▶ Work order: Translate this sentence from the basketball recruitment article into Spanish: "In-person recruitment and on-campus tours can only be conducted behind a computer screen, making it significantly harder for players to experience a true recruitment process."

▶ Document excerpt:
════════════════════

SYRACUSE, NY — There are many words that can be used to describe the year that 2020 has been, but ordinary is not one of them. The Coronavirus Pandemic is forcing everyone to adapt to unusual circumstances, and college recruitment is no different. In-person recruitment and on-campus tours can only be conducted behind a computer screen, making it significantly harder for players to experience a true recruitment process. Even with everything that 2020 has thrown Pro Holmes Sports’s way, they’ve never lost sight of their mission statement: developing players and preparing them for life as college athletes. To see how well PHS has responded to the global pandemic, look no further than PHS forward Sayid Burnside. Burnside, a 6’9” forward from Greenville, SC, originally saw himself going pro in a different sport. “I was gonna go to the NFL, on everything,” expressed Burnisde who only picked up a
basketball after a freshman year growth spurt gave him an extra four inches. He has since grown to a towering 6’9”, but his transition from running back to the five came with plenty of criticism. “Lot of people said I wasn’t supposed to be here…called me tall for nothing, just bashing me all the time,” said Burnside, who used the hate to “fuel me every night.”

════════════════════

▶ Entries supplied:
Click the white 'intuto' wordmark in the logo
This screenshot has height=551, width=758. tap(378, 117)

════════════════════

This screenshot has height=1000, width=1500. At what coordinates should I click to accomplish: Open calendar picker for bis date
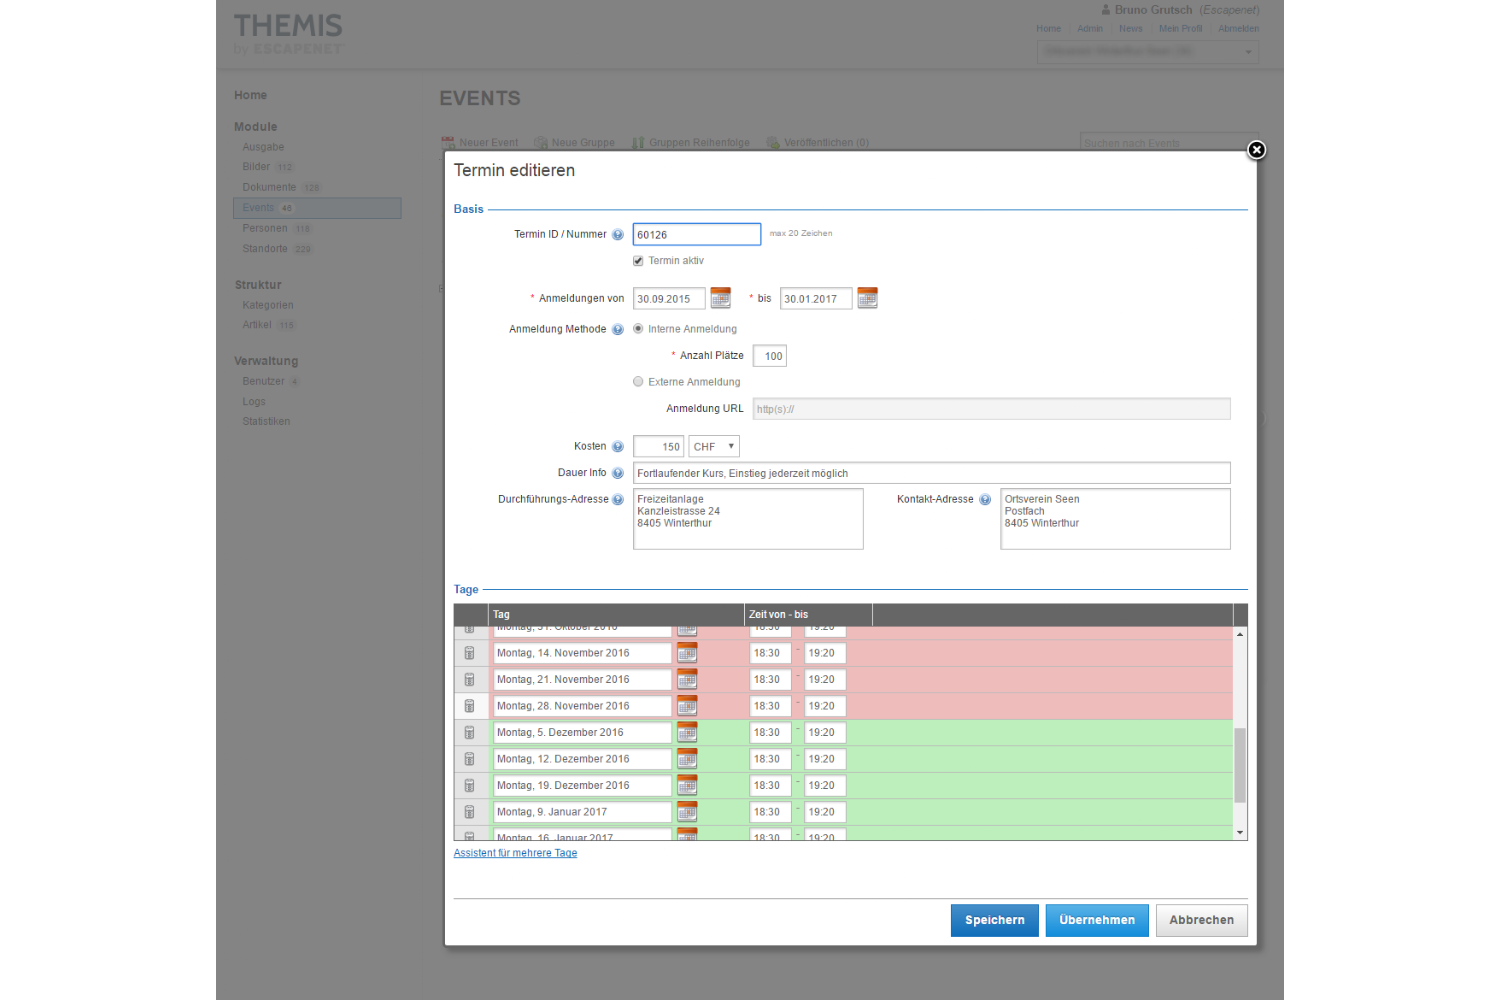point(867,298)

════════════════════

▶ Answer space: El reclutamiento presencial y las visitas al campus solo pueden realizarse detrás de la pantalla de una computadora, lo que hace que a los jugadores les resulte mucho más difícil vivir un verdadero proceso de reclutamiento.